O conceito de universidade está atrelado à produção de conhecimento. E uma universidade verdadeira, que não seja um mero caça níquel ancorado em um modelo de business cada vez mais aplicado no Brasil e no mundo, sabe que sua missão primeira é renovar os saberes já existentes. E sabe também que essa atividade tão nobre tem um custo humano. Ora, nada que é humano é produzido de forma bem pensante, tranquila – tal ordenamento não se conhece na história humana. Não se consegue produzir conhecimento sem amplas doses de liberdade. Como dizia Durkheim, o verdadeiro ambiente coletivo livre é aquele que convive, em certa medida, com alguma dose de transgressão. A universidade, para produzir verdadeiro conhecimento, também tem que ser livre e conviver no seu interior com alguma transgressão.

Essa convivência da universidade com a transgressão inerente à liberdade só se viabiliza pela produção de relações pedagógicas não paternalistas, verdadeiramente informativas e libertárias, que se estendam do campus à sala de aula.
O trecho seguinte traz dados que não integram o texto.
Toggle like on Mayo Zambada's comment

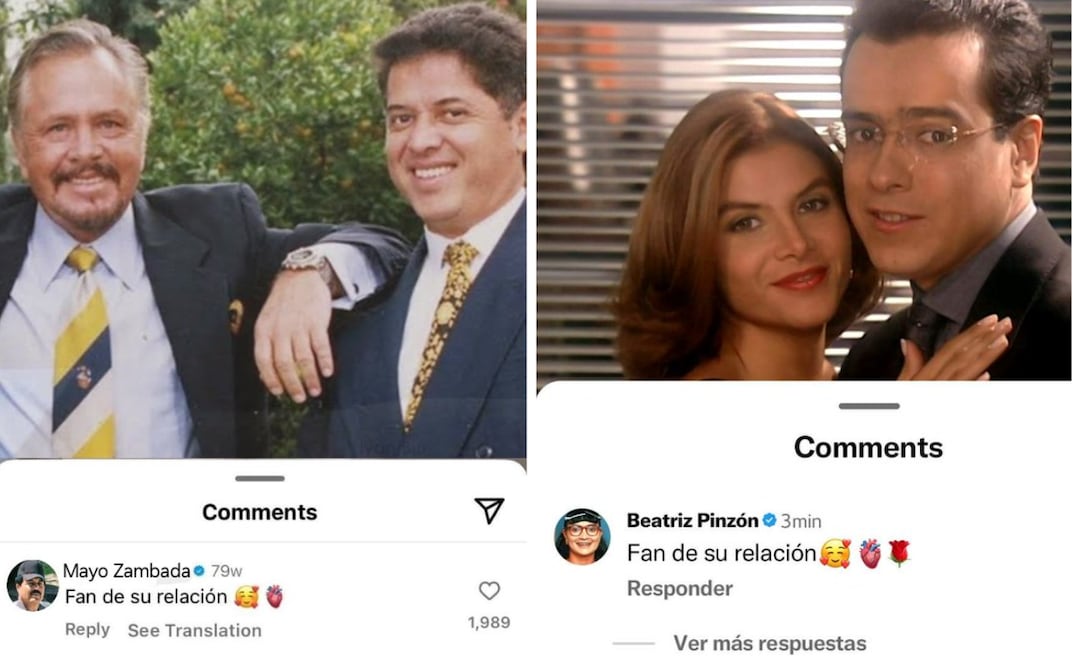(x=488, y=589)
Mas não é o que se tem observado. Ao contrário, o que se vê no campus hoje é uma tendência do aumento da presença inexplicável da polícia, ou do bedel, e de mecanismos de fiscalização que impedem o jovem de assumir o papel de adulto livre para fazer escolhas. E aí se descortina um dos grandes paradoxos desse modelo. Há a expectativa de que os jovens desenvolvam um senso moral ultra ativo, ao mesmo tempo em que são obrigados a agir de acordo com mecanismos normativos extremamente rígidos, onde não há liberdade de escolha. Espera-se que saiam da universidade com uma capacidade de opção moral que o próprio ambiente universitário desencoraja, ao desconstruir os espaços onde se pode fazer escolhas, errar, retroceder e avançar. E daí cabe questionar também como se combate a corrupção numa sociedade onde o sujeito não se cria como um adulto que tem capacidade de opção ética.

Essa postura paternalista de impedir que o jovem tenha autonomia no ambiente acadêmico contamina também a sala de aula e a relação professor-aluno. A universidade – especialmente as instituições privadas –, para reproduzir o ambiente confortável a que o jovem de classe média está habituado, exige que seu corpo docente seduza e atraia o aluno por meio de conceitos simplificados dos tratados e conhecimentos científicos. O professor ultradidata, que personifica o showman, e a mercantilização dos saberes em formatos “amigáveis” – resumos, apostilas, conceitos sintéticos – como forma de tornar o aprendizado mais palatável, representa hoje o sucesso e a ruína desse modelo de ensino. Desse modo, perde-se de vista que, na maioria das Ciências Humanas, por exemplo, não é possível traduzir em conceitos simples pensamentos complexos, sem sacrificar a amplitude desse saber, sem fraudar aquilo que se pretende transmitir. Além do mais, estudar em uma universidade pressupõe, sob diversos aspectos, a saída da zona de conforto, do mundo até certo ponto protegido de uma parcela da juventude que ainda não chegou à idade adulta. Permitir ou favorecer que o jovem exerça liberdade de opção moral e ética é permitir que ele adentre a zona de desconforto e se torne adulto.

O mesmo processo vale para o campo do saber. Para que se torne um adulto no conhecimento e passe a entender as complexidades daquilo que lhe cerca na sociedade, no mundo cultural e natural, não é recomendável que o jovem absorva essas complexidades de forma simplificada. Seres humanos que compreendem o mundo político e cultural de maneira superficial são seres humanos domináveis, porque deixam escapar as complexidades da realidade que estão no entorno, tornando-se alienados em relação a elas. O cidadão alienado nada mais é do que um cidadão infantil que não teve oportunidade de se tornar um adulto do saber.

A universidade, ao proibir, refrear e desestimular a autonomia do jovem, moldando seres alienáveis, perverte o seu papel pedagógico e decreta sua ruína enquanto potência educadora. Na medida em que opta por colocar o problema para fora de seus portões, ao invés de absorvê-lo e resolvê-lo de forma adulta, intramuros, escancara sua incapacidade de guiar os jovens na direção de uma formação adulta e verdadeiramente cidadã e reflete um sistema pedagógico-educacional declaradamente falido.